De la réalisation du Soi à l'unité: Parcours personnel
En Janvier 2017, une méditation donnée par Echkart Tolle amena le mouvement automatique de mon mental à s'arrêter. Silence radio, plus de pensées, ou alors très peu, et en arrière plan.
Par cette méditation, il venait de provoquer ce qu'il s'était également passé en lui, bien des années auparavant. Et lorsque le mouvement du mental stoppe, l'attention peut alors se tourner vers elle-même, comme un retour vers la Source de la perception. Et vice versa, lorsque l'attention revient sur elle-même, devinez quoi ? La voix dans la tête n'est plus, c'est le silence.
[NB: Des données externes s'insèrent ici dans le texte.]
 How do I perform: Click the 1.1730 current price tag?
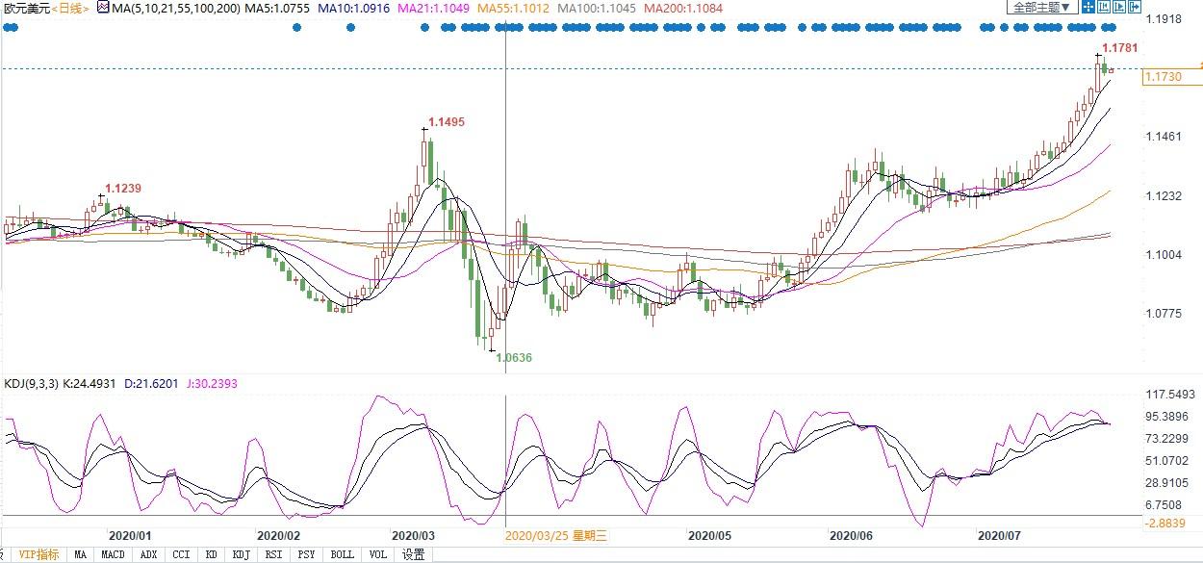coord(1163,76)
Ce retournement de l'attention vers elle-même est une tentative de voir cela même qui voit, qui est conscience, la racine, la base, le sujet ou observateur. On ne voit rien, mais la tentative permet parfois ce qui à été appelé l'éveil de la conscience ou réalisation du Soi. La conscience réalise qu'elle est là. Elle est ce qui est constant à chaque instant, ce qui a toujours été présent à tous les phénomènes, mais jamais elle n'avait réalisé qu'elle était là.
Lors de ce retournement, l'attention défocalise de la personne, avec tous ses phénomènes, pensées, émotions, sensations, toutes les images mentales, les idées, qui constituent ce que l'on croit être soi.
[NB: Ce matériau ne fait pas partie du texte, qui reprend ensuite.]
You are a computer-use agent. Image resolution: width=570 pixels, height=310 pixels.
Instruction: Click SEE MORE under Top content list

Ainsi à cet instant, l'attention avait abandonné la personne. Il n'y a pas eu d'effort, ni de vouloir, ni de savoir ce qui allait se passer, pas d'attentes, d'anticipation de résultats. Le cœur innocent, ouvert, dans le présent, comme un enfant curieux et attentif.
Lune de miel et après
Le lendemain seulement, je m'apercevais que mon mental était silencieux, et prenais alors conscience de ma nouvelle vision. Les phénomènes apparaissaient dans le silence. Le personnage apparaissait dans la conscience, et la conscience silencieuse, ou présence, était l'espace d'accueil et ma véritable nature, accueillant tout phénomène.
Je découvrais alors pour la première fois, depuis ce profond silence intérieur, une complétude. Depuis la conscience présente, sans identification à une histoire mentale, il ne manque rien.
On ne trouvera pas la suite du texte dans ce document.